§ Exercise objective: Here is a set of records. Copy them all exactly.

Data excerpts
══════

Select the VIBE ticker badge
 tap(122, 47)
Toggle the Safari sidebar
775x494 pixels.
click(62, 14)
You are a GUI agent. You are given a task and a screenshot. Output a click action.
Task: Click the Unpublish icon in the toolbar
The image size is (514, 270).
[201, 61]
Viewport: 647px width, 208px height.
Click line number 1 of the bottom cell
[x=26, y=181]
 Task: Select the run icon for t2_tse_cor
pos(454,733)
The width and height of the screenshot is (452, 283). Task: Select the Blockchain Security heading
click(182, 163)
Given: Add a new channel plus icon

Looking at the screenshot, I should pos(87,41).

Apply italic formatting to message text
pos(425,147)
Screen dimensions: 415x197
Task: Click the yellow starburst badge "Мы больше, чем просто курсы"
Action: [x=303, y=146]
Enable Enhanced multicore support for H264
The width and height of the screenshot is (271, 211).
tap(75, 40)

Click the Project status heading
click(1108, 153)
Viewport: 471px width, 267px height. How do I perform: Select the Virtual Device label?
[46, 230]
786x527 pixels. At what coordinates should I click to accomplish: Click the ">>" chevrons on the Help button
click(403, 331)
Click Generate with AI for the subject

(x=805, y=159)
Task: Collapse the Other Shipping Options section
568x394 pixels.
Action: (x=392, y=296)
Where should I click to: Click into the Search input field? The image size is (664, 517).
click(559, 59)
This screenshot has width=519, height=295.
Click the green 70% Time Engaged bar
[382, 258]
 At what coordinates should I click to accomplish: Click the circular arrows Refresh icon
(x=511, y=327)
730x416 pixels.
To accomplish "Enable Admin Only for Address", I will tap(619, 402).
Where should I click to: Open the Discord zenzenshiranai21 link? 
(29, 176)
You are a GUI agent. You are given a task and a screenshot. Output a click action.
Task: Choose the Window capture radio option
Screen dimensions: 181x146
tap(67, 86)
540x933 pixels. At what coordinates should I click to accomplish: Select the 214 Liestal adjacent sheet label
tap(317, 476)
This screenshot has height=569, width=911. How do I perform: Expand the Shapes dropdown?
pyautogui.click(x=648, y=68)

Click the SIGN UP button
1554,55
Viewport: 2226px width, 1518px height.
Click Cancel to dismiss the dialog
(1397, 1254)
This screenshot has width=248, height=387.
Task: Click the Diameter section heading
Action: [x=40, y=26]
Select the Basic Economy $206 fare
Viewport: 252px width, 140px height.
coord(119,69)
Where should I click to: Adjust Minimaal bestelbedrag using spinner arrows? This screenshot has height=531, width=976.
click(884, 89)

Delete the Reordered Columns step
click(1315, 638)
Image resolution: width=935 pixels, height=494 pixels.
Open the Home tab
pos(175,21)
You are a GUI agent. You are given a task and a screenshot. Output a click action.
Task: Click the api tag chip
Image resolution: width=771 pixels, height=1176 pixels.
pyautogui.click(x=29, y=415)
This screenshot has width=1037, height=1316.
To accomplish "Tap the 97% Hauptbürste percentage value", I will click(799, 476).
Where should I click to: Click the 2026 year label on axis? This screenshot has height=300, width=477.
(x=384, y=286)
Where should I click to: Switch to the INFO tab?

══════

§ Your response:
Select the VIBE ticker badge
 tap(122, 47)
Toggle the Safari sidebar
775x494 pixels.
click(62, 14)
You are a GUI agent. You are given a task and a screenshot. Output a click action.
Task: Click the Unpublish icon in the toolbar
The image size is (514, 270).
[201, 61]
Viewport: 647px width, 208px height.
Click line number 1 of the bottom cell
[x=26, y=181]
 Task: Select the run icon for t2_tse_cor
pos(454,733)
The width and height of the screenshot is (452, 283). Task: Select the Blockchain Security heading
click(182, 163)
Given: Add a new channel plus icon

Looking at the screenshot, I should pos(87,41).

Apply italic formatting to message text
pos(425,147)
Screen dimensions: 415x197
Task: Click the yellow starburst badge "Мы больше, чем просто курсы"
Action: [x=303, y=146]
Enable Enhanced multicore support for H264
The width and height of the screenshot is (271, 211).
tap(75, 40)

Click the Project status heading
click(1108, 153)
Viewport: 471px width, 267px height. How do I perform: Select the Virtual Device label?
[46, 230]
786x527 pixels. At what coordinates should I click to accomplish: Click the ">>" chevrons on the Help button
click(403, 331)
Click Generate with AI for the subject

(x=805, y=159)
Task: Collapse the Other Shipping Options section
568x394 pixels.
Action: (x=392, y=296)
Where should I click to: Click into the Search input field? The image size is (664, 517).
click(559, 59)
This screenshot has width=519, height=295.
Click the green 70% Time Engaged bar
[382, 258]
 At what coordinates should I click to accomplish: Click the circular arrows Refresh icon
(x=511, y=327)
730x416 pixels.
To accomplish "Enable Admin Only for Address", I will tap(619, 402).
Where should I click to: Open the Discord zenzenshiranai21 link? 
(29, 176)
You are a GUI agent. You are given a task and a screenshot. Output a click action.
Task: Choose the Window capture radio option
Screen dimensions: 181x146
tap(67, 86)
540x933 pixels. At what coordinates should I click to accomplish: Select the 214 Liestal adjacent sheet label
tap(317, 476)
This screenshot has height=569, width=911. How do I perform: Expand the Shapes dropdown?
pyautogui.click(x=648, y=68)

Click the SIGN UP button
1554,55
Viewport: 2226px width, 1518px height.
Click Cancel to dismiss the dialog
(1397, 1254)
This screenshot has width=248, height=387.
Task: Click the Diameter section heading
Action: [x=40, y=26]
Select the Basic Economy $206 fare
Viewport: 252px width, 140px height.
coord(119,69)
Where should I click to: Adjust Minimaal bestelbedrag using spinner arrows? This screenshot has height=531, width=976.
click(884, 89)

Delete the Reordered Columns step
click(1315, 638)
Image resolution: width=935 pixels, height=494 pixels.
Open the Home tab
pos(175,21)
You are a GUI agent. You are given a task and a screenshot. Output a click action.
Task: Click the api tag chip
Image resolution: width=771 pixels, height=1176 pixels.
pyautogui.click(x=29, y=415)
This screenshot has width=1037, height=1316.
To accomplish "Tap the 97% Hauptbürste percentage value", I will click(799, 476).
Where should I click to: Click the 2026 year label on axis? This screenshot has height=300, width=477.
(x=384, y=286)
Where should I click to: Switch to the INFO tab?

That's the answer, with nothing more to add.